- [What is needed]: Exactly as written, print each of the entries.

── Data

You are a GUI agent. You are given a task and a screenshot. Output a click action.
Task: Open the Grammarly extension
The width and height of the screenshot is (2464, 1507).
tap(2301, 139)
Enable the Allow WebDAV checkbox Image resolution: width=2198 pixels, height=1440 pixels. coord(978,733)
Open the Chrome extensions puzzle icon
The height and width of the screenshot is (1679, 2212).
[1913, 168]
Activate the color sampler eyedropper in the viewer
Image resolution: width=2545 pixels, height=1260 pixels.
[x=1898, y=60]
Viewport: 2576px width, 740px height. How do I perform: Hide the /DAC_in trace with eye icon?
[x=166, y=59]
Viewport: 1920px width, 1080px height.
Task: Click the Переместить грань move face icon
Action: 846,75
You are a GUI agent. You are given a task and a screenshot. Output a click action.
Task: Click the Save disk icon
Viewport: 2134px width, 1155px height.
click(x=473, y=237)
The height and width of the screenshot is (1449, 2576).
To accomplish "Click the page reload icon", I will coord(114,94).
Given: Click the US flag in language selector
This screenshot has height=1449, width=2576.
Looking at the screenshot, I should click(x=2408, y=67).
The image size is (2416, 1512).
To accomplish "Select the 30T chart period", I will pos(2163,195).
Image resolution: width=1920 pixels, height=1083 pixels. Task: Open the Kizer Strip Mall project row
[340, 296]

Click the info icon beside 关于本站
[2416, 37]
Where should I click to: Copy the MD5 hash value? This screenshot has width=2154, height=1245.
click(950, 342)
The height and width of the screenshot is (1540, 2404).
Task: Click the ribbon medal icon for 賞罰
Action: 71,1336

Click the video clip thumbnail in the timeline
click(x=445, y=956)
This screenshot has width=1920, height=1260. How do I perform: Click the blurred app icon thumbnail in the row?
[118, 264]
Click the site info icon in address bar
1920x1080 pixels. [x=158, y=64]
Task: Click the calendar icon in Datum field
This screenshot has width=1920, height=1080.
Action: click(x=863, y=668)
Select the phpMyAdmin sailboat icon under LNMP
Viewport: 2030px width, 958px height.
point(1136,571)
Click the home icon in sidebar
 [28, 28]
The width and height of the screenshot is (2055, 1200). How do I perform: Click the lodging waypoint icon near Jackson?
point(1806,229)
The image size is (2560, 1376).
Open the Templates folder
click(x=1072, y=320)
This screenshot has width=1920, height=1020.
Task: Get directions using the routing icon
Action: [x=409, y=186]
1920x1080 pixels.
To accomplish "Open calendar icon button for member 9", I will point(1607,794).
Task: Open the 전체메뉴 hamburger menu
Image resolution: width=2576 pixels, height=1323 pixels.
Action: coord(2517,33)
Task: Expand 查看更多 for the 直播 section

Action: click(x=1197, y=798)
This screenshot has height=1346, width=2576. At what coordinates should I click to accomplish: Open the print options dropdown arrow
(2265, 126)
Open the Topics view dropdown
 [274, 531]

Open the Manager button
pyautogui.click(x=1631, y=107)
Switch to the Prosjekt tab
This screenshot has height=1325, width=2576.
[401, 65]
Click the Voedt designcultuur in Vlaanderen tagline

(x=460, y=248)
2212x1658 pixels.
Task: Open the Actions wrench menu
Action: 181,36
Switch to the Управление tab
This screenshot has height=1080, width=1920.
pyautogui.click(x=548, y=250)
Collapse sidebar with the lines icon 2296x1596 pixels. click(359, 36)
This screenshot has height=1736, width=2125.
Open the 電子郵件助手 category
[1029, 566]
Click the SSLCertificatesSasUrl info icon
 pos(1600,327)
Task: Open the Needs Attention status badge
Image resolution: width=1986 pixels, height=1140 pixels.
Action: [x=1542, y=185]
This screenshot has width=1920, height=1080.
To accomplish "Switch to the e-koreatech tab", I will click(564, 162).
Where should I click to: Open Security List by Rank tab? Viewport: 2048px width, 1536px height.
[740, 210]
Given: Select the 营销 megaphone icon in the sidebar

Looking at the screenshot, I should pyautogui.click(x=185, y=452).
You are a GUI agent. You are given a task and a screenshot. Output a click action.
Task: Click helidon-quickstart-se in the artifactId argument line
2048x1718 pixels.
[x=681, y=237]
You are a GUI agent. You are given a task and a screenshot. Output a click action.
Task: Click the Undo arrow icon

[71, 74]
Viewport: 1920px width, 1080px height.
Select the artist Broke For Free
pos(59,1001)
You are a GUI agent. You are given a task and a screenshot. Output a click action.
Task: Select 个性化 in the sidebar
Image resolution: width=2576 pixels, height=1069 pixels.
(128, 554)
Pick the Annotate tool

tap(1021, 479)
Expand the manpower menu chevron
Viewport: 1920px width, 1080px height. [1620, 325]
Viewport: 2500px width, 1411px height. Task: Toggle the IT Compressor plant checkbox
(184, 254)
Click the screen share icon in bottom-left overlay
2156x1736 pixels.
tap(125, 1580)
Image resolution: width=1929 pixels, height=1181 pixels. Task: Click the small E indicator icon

────

- [Exercise response]:
You are a GUI agent. You are given a task and a screenshot. Output a click action.
Task: Open the Grammarly extension
The width and height of the screenshot is (2464, 1507).
tap(2301, 139)
Enable the Allow WebDAV checkbox Image resolution: width=2198 pixels, height=1440 pixels. coord(978,733)
Open the Chrome extensions puzzle icon
The height and width of the screenshot is (1679, 2212).
[1913, 168]
Activate the color sampler eyedropper in the viewer
Image resolution: width=2545 pixels, height=1260 pixels.
[x=1898, y=60]
Viewport: 2576px width, 740px height. How do I perform: Hide the /DAC_in trace with eye icon?
[x=166, y=59]
Viewport: 1920px width, 1080px height.
Task: Click the Переместить грань move face icon
Action: 846,75
You are a GUI agent. You are given a task and a screenshot. Output a click action.
Task: Click the Save disk icon
Viewport: 2134px width, 1155px height.
click(x=473, y=237)
The height and width of the screenshot is (1449, 2576).
To accomplish "Click the page reload icon", I will coord(114,94).
Given: Click the US flag in language selector
This screenshot has height=1449, width=2576.
Looking at the screenshot, I should click(x=2408, y=67).
The image size is (2416, 1512).
To accomplish "Select the 30T chart period", I will pos(2163,195).
Image resolution: width=1920 pixels, height=1083 pixels. Task: Open the Kizer Strip Mall project row
[340, 296]

Click the info icon beside 关于本站
[2416, 37]
Where should I click to: Copy the MD5 hash value? This screenshot has width=2154, height=1245.
click(950, 342)
The height and width of the screenshot is (1540, 2404).
Task: Click the ribbon medal icon for 賞罰
Action: 71,1336

Click the video clip thumbnail in the timeline
click(x=445, y=956)
This screenshot has width=1920, height=1260. How do I perform: Click the blurred app icon thumbnail in the row?
[118, 264]
Click the site info icon in address bar
1920x1080 pixels. [x=158, y=64]
Task: Click the calendar icon in Datum field
This screenshot has width=1920, height=1080.
Action: click(x=863, y=668)
Select the phpMyAdmin sailboat icon under LNMP
Viewport: 2030px width, 958px height.
point(1136,571)
Click the home icon in sidebar
 [28, 28]
The width and height of the screenshot is (2055, 1200). How do I perform: Click the lodging waypoint icon near Jackson?
point(1806,229)
The image size is (2560, 1376).
Open the Templates folder
click(x=1072, y=320)
This screenshot has width=1920, height=1020.
Task: Get directions using the routing icon
Action: [x=409, y=186]
1920x1080 pixels.
To accomplish "Open calendar icon button for member 9", I will point(1607,794).
Task: Open the 전체메뉴 hamburger menu
Image resolution: width=2576 pixels, height=1323 pixels.
Action: coord(2517,33)
Task: Expand 查看更多 for the 直播 section

Action: click(x=1197, y=798)
This screenshot has height=1346, width=2576. At what coordinates should I click to accomplish: Open the print options dropdown arrow
(2265, 126)
Open the Topics view dropdown
 [274, 531]

Open the Manager button
pyautogui.click(x=1631, y=107)
Switch to the Prosjekt tab
This screenshot has height=1325, width=2576.
[401, 65]
Click the Voedt designcultuur in Vlaanderen tagline

(x=460, y=248)
2212x1658 pixels.
Task: Open the Actions wrench menu
Action: 181,36
Switch to the Управление tab
This screenshot has height=1080, width=1920.
pyautogui.click(x=548, y=250)
Collapse sidebar with the lines icon 2296x1596 pixels. click(359, 36)
This screenshot has height=1736, width=2125.
Open the 電子郵件助手 category
[1029, 566]
Click the SSLCertificatesSasUrl info icon
 pos(1600,327)
Task: Open the Needs Attention status badge
Image resolution: width=1986 pixels, height=1140 pixels.
Action: [x=1542, y=185]
This screenshot has width=1920, height=1080.
To accomplish "Switch to the e-koreatech tab", I will click(564, 162).
Where should I click to: Open Security List by Rank tab? Viewport: 2048px width, 1536px height.
[740, 210]
Given: Select the 营销 megaphone icon in the sidebar

Looking at the screenshot, I should pyautogui.click(x=185, y=452).
You are a GUI agent. You are given a task and a screenshot. Output a click action.
Task: Click helidon-quickstart-se in the artifactId argument line
2048x1718 pixels.
[x=681, y=237]
You are a GUI agent. You are given a task and a screenshot. Output a click action.
Task: Click the Undo arrow icon

[71, 74]
Viewport: 1920px width, 1080px height.
Select the artist Broke For Free
pos(59,1001)
You are a GUI agent. You are given a task and a screenshot. Output a click action.
Task: Select 个性化 in the sidebar
Image resolution: width=2576 pixels, height=1069 pixels.
(128, 554)
Pick the Annotate tool

tap(1021, 479)
Expand the manpower menu chevron
Viewport: 1920px width, 1080px height. [1620, 325]
Viewport: 2500px width, 1411px height. Task: Toggle the IT Compressor plant checkbox
(184, 254)
Click the screen share icon in bottom-left overlay
2156x1736 pixels.
tap(125, 1580)
Image resolution: width=1929 pixels, height=1181 pixels. Task: Click the small E indicator icon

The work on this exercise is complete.